The right ventricle is one of the four chambers of the heart, along with the left ventricle and the left and right atrium. Of the four chambers, the left ventricle is the heavy lifter, because its thick, cone-shaped musculature is built to pump blood throughout the body.

New York: A team of American engineers, led by a person of Indian descent, has developed a robotic replica of the heart’s right ventricle that mimics the beating and blood-pumping action of living hearts. The realistic model developed by a team at the Massachusetts Institute of Technology (MIT) could help develop better heart implants and shed light on understudied heart conditions.

The right ventricle is one of the four chambers of the heart, along with the left ventricle and the left and right atrium. Of the four chambers, the left ventricle is the heavy lifter, because its thick, cone-shaped musculature is built to pump blood throughout the body.

“The right ventricle is particularly susceptible to dysfunction in the intensive care unit, especially in patients receiving mechanical ventilation,” says Manisha Singh, a postdoc at MIT’s Institute for Medical Engineering and Science (IMES).

“The robotic right ventricular simulator (RRV) may be used in the future to study the effects of mechanical ventilation on the right ventricle and to develop strategies to prevent right heart failure in these vulnerable patients,” she added.

In the paper, which appeared in the journal Nature Cardiovascular Research, the team described a model that includes real heart tissue explanted from the right ventricle of a pig and treated. The team then placed a silicone wrap around it, which acted as a soft, synthetic myocardium or muscle lining.

Within this lining, the team embedded several long, balloon-like tubes, encircling the real heart tissue, at positions that the team determined through computational modeling were optimal for reproducing the contractions of the ventricle.
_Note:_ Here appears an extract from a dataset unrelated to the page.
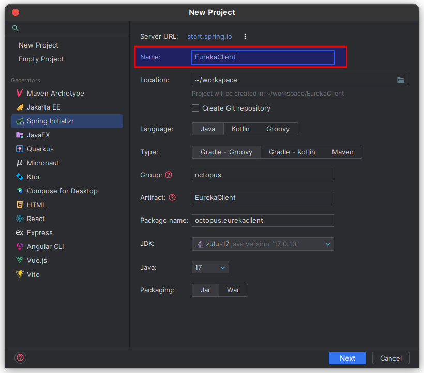
Task: Click inside the Name input field
Action: pyautogui.click(x=263, y=57)
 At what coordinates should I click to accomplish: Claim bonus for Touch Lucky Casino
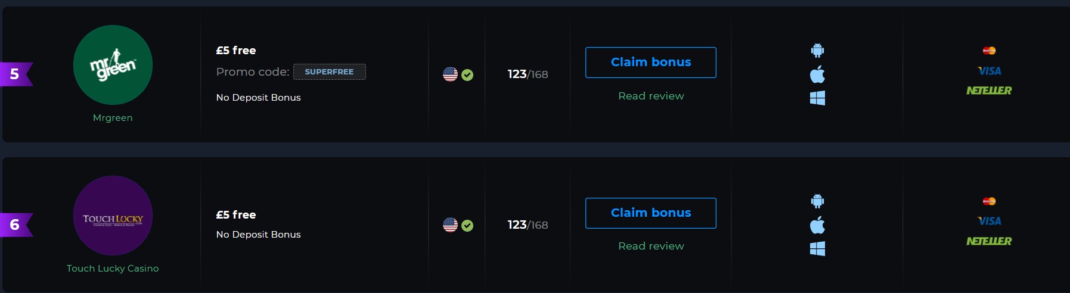point(651,213)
The researchers connected each tube to a control system, which they then set to inflate and deflate each tube at a rate that mimicked the real rhythm and movement of the heart.

“Conventional instruments often fail to capture the complex mechanics and dynamics of the right ventricle, leading to potential misdiagnoses and inadequate treatment strategies,” Singh said.

The artificial ventricle can be tuned to mimic healthy and diseased states. The team manipulated the model to simulate conditions of right ventricular dysfunction, including pulmonary hypertension and myocardial infarction. They also used the model to test cardiac equipment. For example, the team implanted a mechanical valve to repair a naturally faulty valve and then observed how the ventricle’s pumping changed in response.

The team said the new robotic right ventricle, or RRV, could be used as a realistic platform to study right ventricular diseases and test devices and therapies aimed at treating these conditions.